Aufgabe des IStG ist es, dem Forschungsprogramm der CIHV auch im deutschsprachigen Raum einen institutionellen Rahmen zu geben. Entsprechend bilden die Erarbeitung von Städteatlanten (Deutscher Historischer Städteatlas,  Westfälischer Städteatlas, Historischer Atlas westfälischer Städte) als Teil der  Europäischen Städteatlanten der CIHV, die Publikation des Deutschen Städtebuchs, die Edition bildlicher und schriftlicher Quellen sowie bibliographische Arbeiten (mit Schwerpunkt auf der Bibliographie zur deutschen historischen Städteforschung und der bis 2000 regelmäßig erschienenen Berichterstattung zu stadtgeschichtlichen Neuerscheinungen) die Basis der Institutsarbeit. Die Grundsätze der Atlasarbeit der CIHV wurden bei einer Sitzung ihrer Atlas Working Group in Münster im Mai 1995 neu gefasst. So ist das Institut während seines bisherigen Bestehens stets unmittelbar in die Arbeit der CIHV konzeptionell und personell eingebunden gewesen.

Daneben hat sich das IStG seit seiner Gründung bemüht, der stadtgeschichtlichen Forschung nicht nur des deutschen Raums innovative Anstöße zu geben und sie konzeptionell zu begleiten sowie ihr durch Tagungen und Kolloquien ein Forum zu bieten. Die Erträge der Tagungen werden neben anderen Forschungsergebnissen in der Publikationsreihe Städteforschung veröffentlicht, die in drei Reihen seit 1976 im IStG herausgegeben wird. Zudem werden regelmäßig stadtgeschichtliche Einzelprojekte im Institut bearbeitet. Gerade in den Einzelprojekten und Kolloquien reichen die Forschungen über Deutschland hinaus und suchen nach einer vergleichenden europäischen (und in jüngerer Zeit auch außereuropäischen) Perspektive, die dem Städtewesen vom Mittelalter bis in die Gegenwart Rechnung trägt. Schließlich unterstützt das Institut seit den frühen 1970er Jahren Kommunen bei der Erarbeitung von wissenschaftlichen und populären stadtgeschichtlichen Publikationen.

Die Bibliothek, deren Grundstock verschiedene Sammlungen und Nachlässe stadtgeschichtlicher Literatur waren, ist heute die größte Spezialbibliothek zur vergleichenden Städtegeschichte in Deutschland. Ihre Bestände werden von in- und ausländischen Wissenschaftlern, z.B. Humboldt-Stipendiaten, regelmäßig genutzt.

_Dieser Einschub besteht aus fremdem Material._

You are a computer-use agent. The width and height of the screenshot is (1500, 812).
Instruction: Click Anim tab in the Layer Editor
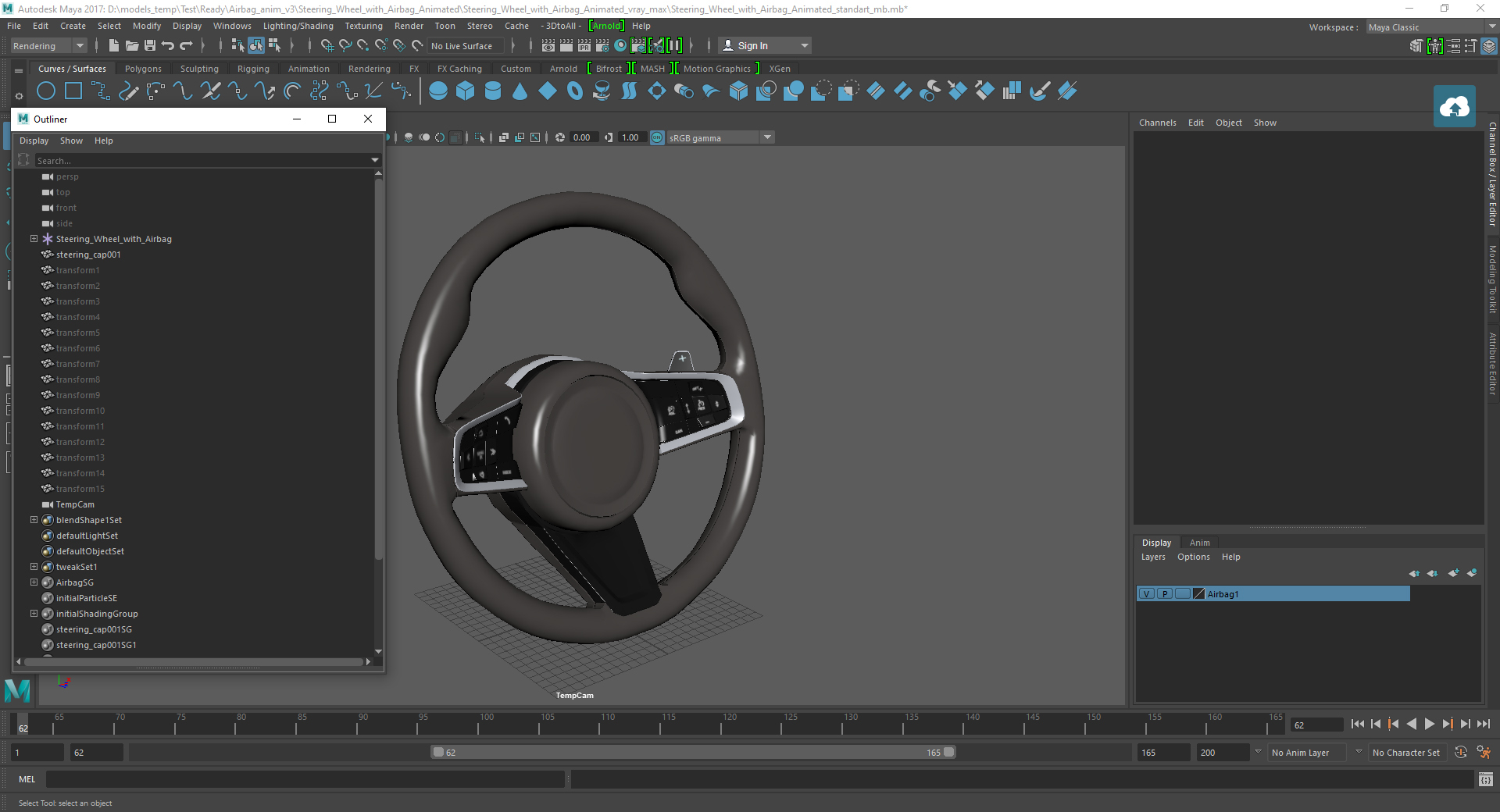pos(1200,543)
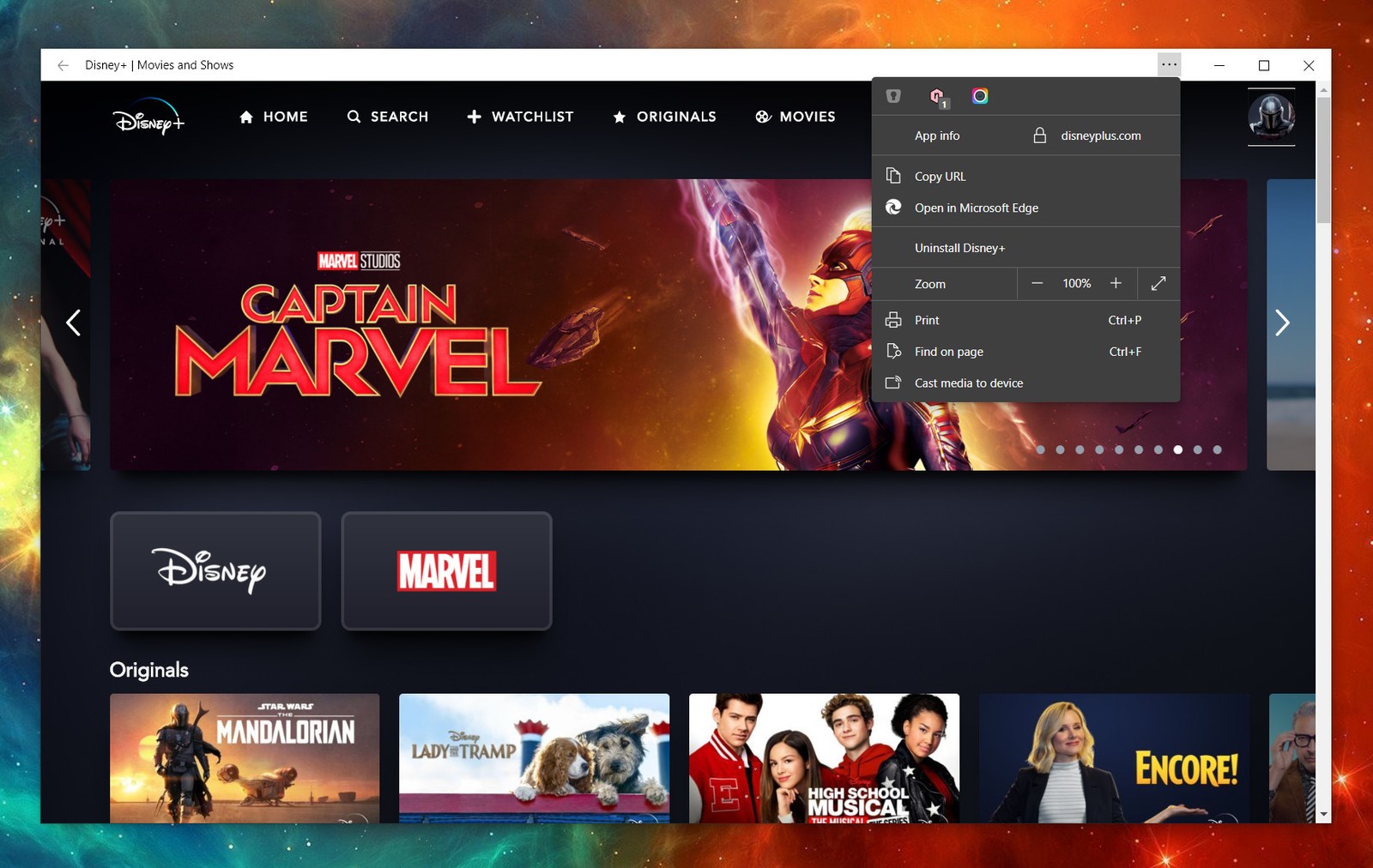The image size is (1373, 868).
Task: Click the Mandalorian profile avatar
Action: coord(1272,118)
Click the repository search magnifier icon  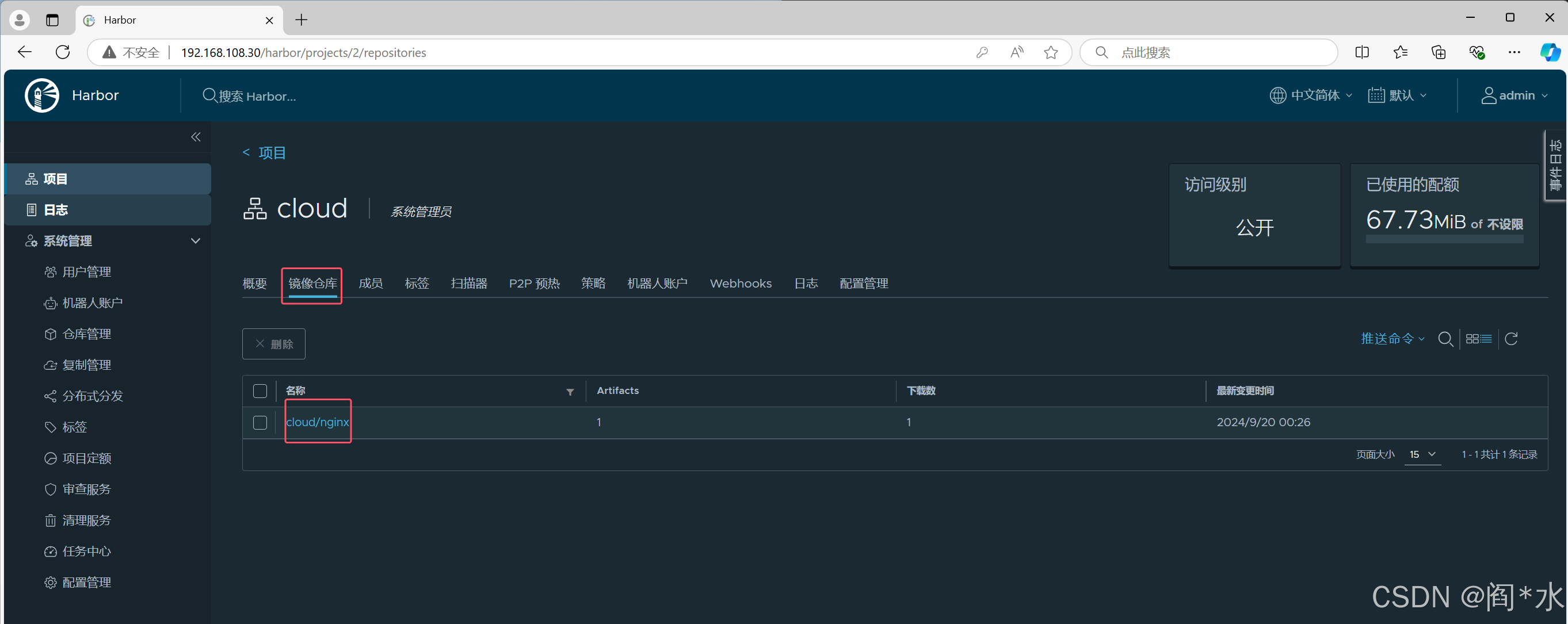click(1445, 339)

Im Rahmen der Kooperation mit der Westfälischen Wilhelms-Universität beteiligt sich das IStG an der universitären Lehre. Der von 1976-1986 an der Universität Münster bestehende SFB 164 "Vergleichende geschichtliche Städteforschung" wurde von ihm initiiert. Eine enge Zusammenarbeit bestand auch mit dem SFB 231 "Träger, Felder, Formen pragmatischer Schriftlichkeit im Mittelalter" (1986-1999) sowie dem DFG-Schwerpunktprogramm "Die Stadt als Dienstleistungszentrum" (1987-1992). Fortgeführt wurde diese Kooperation im SFB 496 "Symbolische Kommunikation und gesellschaftliche Wertesysteme vom Mittelalter bis zur Französischen Revolution", der am 1. Januar 2000 an der WWU seine Arbeit aufnahm und dessen Teilprojekt A 3 "Herrscherlicher und fürstlicher Adventus und bürgerliche Selbstdarstellung im Reich des späten Mittelalters und der frühen Neuzeit" der Institutsdirektor des IStG leitete. Seit September 2008 besteht zudem eine Kooperation mit dem Exzellenzcluster 212 "Religion und Politik in den Kulturen der Vormoderne und der Moderne" der Universität Münster, wobei das Teilprojekt B4 "Segen für die Mächtigen: Legitimität und Legitimation politischer Herrschaft in spätmittelalterlichen und neuzeitlichen Stadtprozessionen" bis zum Frühjahr 2012 an das IStG angeschlossen war. Zudem sind weitere Teilprojekte des Exzellenzclusters am IStG verankert: D 2-2 "Lokale Märtyrer des Dritten Reiches" sowie C2-23 "Topographie des Multireligiösen".

Neben den finanziellen Trägern des Instituts, der  Westfälischen Wilhelms-Universität Münster und dem  Landschaftsverband Westfalen-Lippe, unterstützen verschiedene forschungsfördernde Stiftungen und Kommunen das IStG.